Reminders of what Memorial Day is about are all over the world. In Normandy, France, there is an American Cemetery for the brave young men who were killed during the Normandy landings. There are similar cemeteries in England, Italy, the Philippines and Korea. At Arlington National Cemetery in Washington, D.C., there are the rows of white markers, each a stark reminder of the ultimate price some of our fellow Americans paid to preserve our freedom and liberty.
But, as we consider the scope of their service, we also must remember that all of these lovingly maintained headstones are memorials to men and women like us. They had wives, husbands and children waiting at home. There were anxious parents praying for their safe return. They had hopes, dreams and aspirations. Unfortunately, many of these were never to be realized. In what is surely the greatest sacrifice that any person can make for another, they laid down their lives far from home, so that we could be safe from harm.

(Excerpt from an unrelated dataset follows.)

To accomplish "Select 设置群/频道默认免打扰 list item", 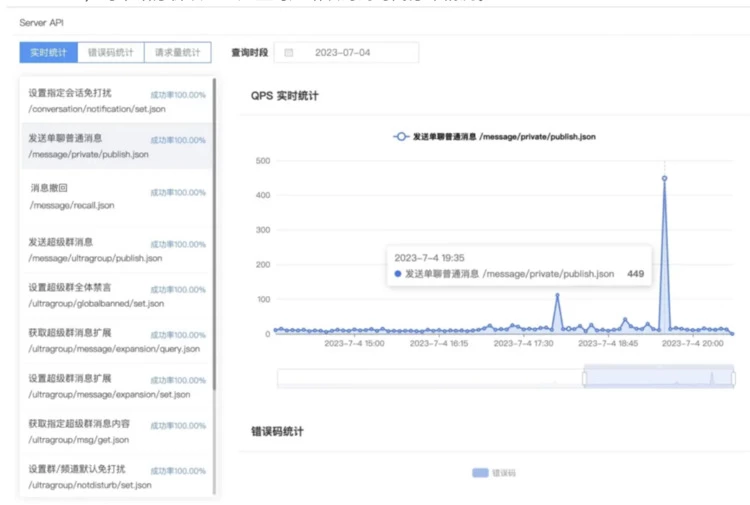I will pyautogui.click(x=117, y=476).
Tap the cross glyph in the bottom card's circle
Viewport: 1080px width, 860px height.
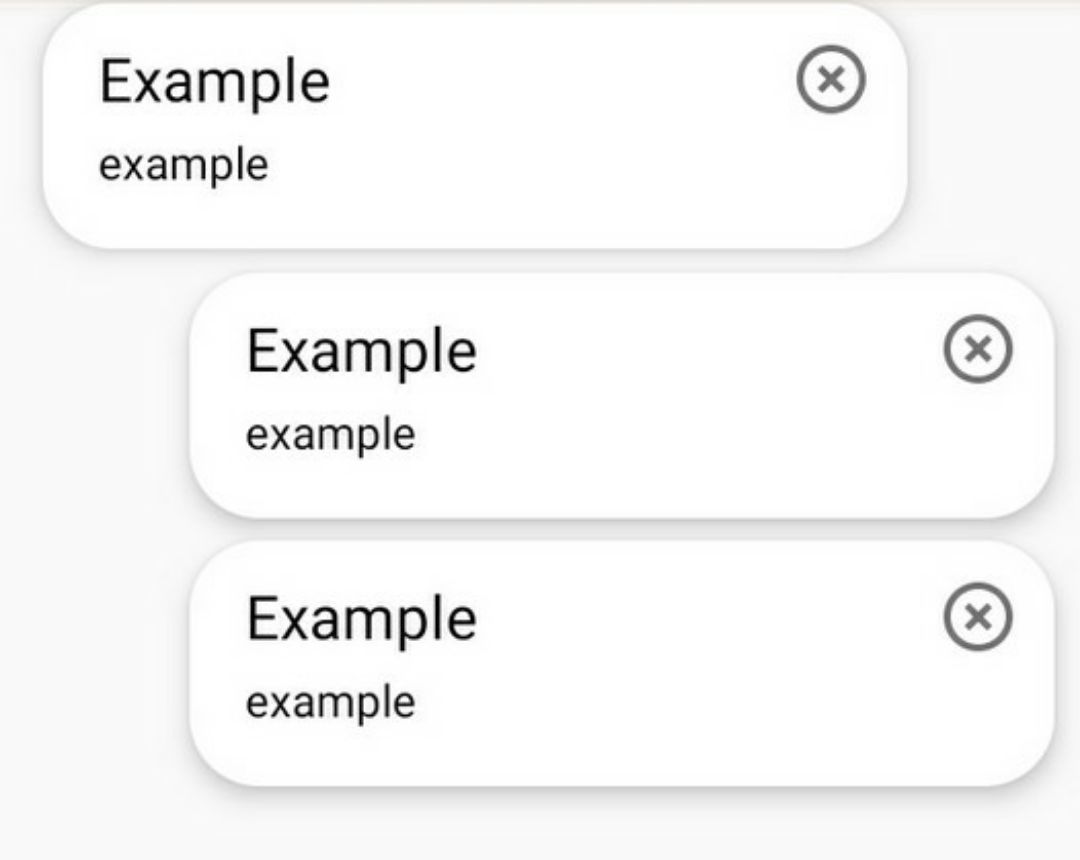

This willingness to put the needs of our country before our own has a long tradition in Idaho. Many of the early pioneers who settled in Idaho, crossing the plains in covered wagons were veterans of the Civil War looking for opportunity beyond the settled horizon. During the Spanish-American War, Idaho formed the 1 st Idaho Infantry that fought in the Philippines. All of these soldiers were volunteers. In the decades to follow, Idahoans have served courageously, including in World War I, World War II, Korea, Vietnam, the Persian Gulf, Afghanistan and Iraq, and in other regions throughout the world.
On this Memorial Day, with all of the picnics, public events and parades, we should also take time to reflect on what this day means to us. Yes, it is a day to honor the service of brave Americans. We can never forget that. But, there is another way we can honor those who have given the ultimate sacrifice. We could also take this opportunity to recommit ourselves to the very principles of freedom and liberty that our fellow citizens fought and died to protect. Of all the ways we can honor their great legacy, this may be the most fitting.